◆ SUPPLIED TEXT

WHAT POSSESSES US?     The Rev. Brian Backstrand        February 8, 2015

And the whole city gathered around the door. And he cured many who were sick with various diseases, and cast out many demons; and he would not permit the demons to speak, because they knew him.                   Mark 1: 33-34

I am going to wander around in the midst of the congregation this morning and preach this sermon together with you, asking you to join in. So here we go. I’ve got some questions to get us started.

What do we know about demons – in ten words or less? Demons seem like spirits, don’t they.   Answers from the congregation:   shadowy presences,  open the door to evil,  invading spirits…

Here’s a question to ponder:  Are demons from within or from without? What do you think? Sometimes we see or feel something inside of us as being outside of us. Sometimes when we feel deeply discouraged, for example,   it feels like we are surrounded by a wall, or carry an especially heavy burden that presses down upon us.

Have you been to a program at school that talks about depression or about suicide? Depression is something that affects all of us at one time or another and many people speak of times in their lives when depression was so painful that they felt like they no longer wanted to live.

The main point:   Jesus is a healer.   Jesus is concerned about our mental health as well as our physical and our spiritual health.   In fact the term saviour means healer.

◆ THE DATA
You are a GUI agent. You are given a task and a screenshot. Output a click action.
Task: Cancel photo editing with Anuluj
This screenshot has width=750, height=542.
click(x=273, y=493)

* * *

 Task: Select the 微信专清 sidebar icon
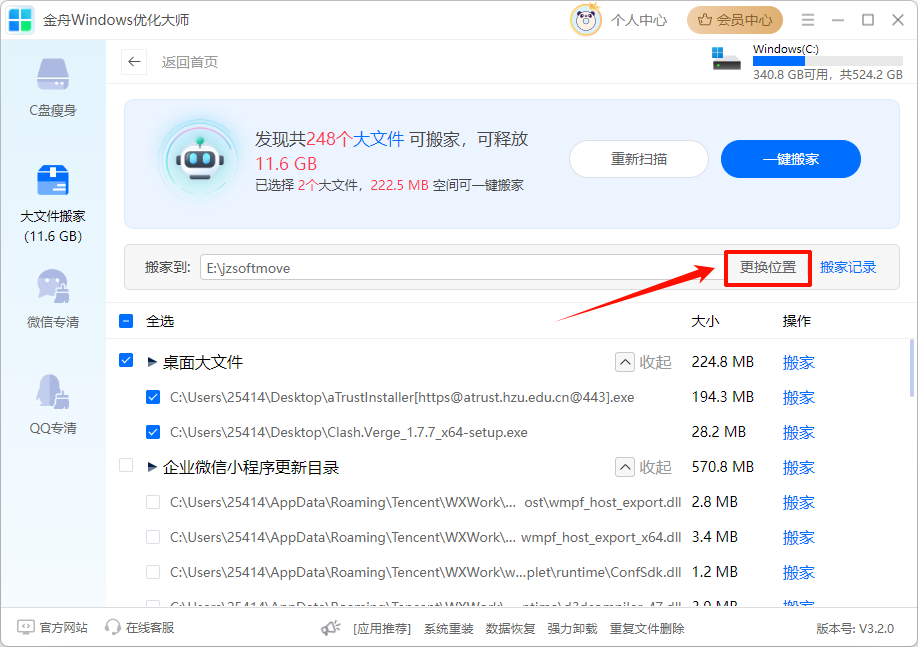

* * *

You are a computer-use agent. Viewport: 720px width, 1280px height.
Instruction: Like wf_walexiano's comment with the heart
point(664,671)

◆ REQUIREMENT
In the sermon, what does the word "saviour" mean? The lines above are separate material and have no connection to the sermon.

◆ ANSWER AREA
It means healer.